LLMCode: Evaluating and Enhancing Researcher-AI Alignment in Qualitative Analysis
Joel Oksanen, Andrés Lucero, Perttu Hämäläinen
TL;DR
This paper tackles the challenge of aligning large language models with the nuanced, reflexive insights central to research for design (RfD). It introduces LLMCode, an open-source toolkit that uses two metrics, Intersection over Union ($IoU$) and Modified Hausdorff Distance ($MHD$), to quantify how closely AI-generated coding matches human coding and how semantically aligned the codes are. Across two studies with 26 designers, the authors show LLMs can match deductive coding patterns but struggle to emulate deeper interpretive reasoning, highlighting the need for ongoing human oversight and iterative collaboration. The work advances the field by providing a concrete evaluation framework and an interactive interface that helps researchers manage AI-assisted qualitative coding while preserving interpretive depth, thereby informing the design of more trustworthy researcher-AI tools in qualitative inquiry.
Abstract
The use of large language models (LLMs) in qualitative analysis offers enhanced efficiency but raises questions about their alignment with the contextual nature of research for design (RfD). This research examines the trustworthiness of LLM-driven design insights, using qualitative coding as a case study to explore the interpretive processes central to RfD. We introduce LLMCode, an open-source tool integrating two metrics, namely Intersection over Union (IoU) and Modified Hausdorff Distance, to assess the alignment between human and LLM-generated insights.
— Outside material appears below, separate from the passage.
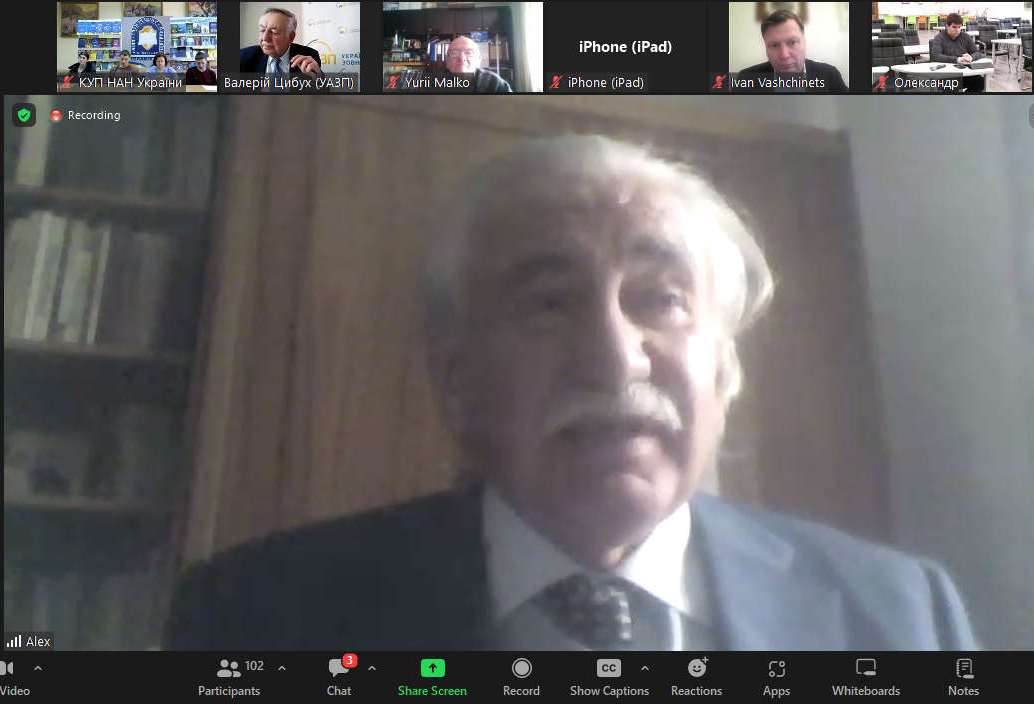
Task: Toggle recording with the Record button
Action: (521, 676)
Across two studies involving 26 designers, we find that while the model performs well with deductive coding, its ability to emulate a designer's deeper interpretive lens over the data is limited, emphasising the importance of human-AI collaboration. Our results highlight a reciprocal dynamic where users refine LLM outputs and adapt their own perspectives based on the model's suggestions. These findings underscore the importance of fostering appropriate reliance on LLMs by designing tools that preserve interpretive depth while facilitating intuitive collaboration between designers and AI.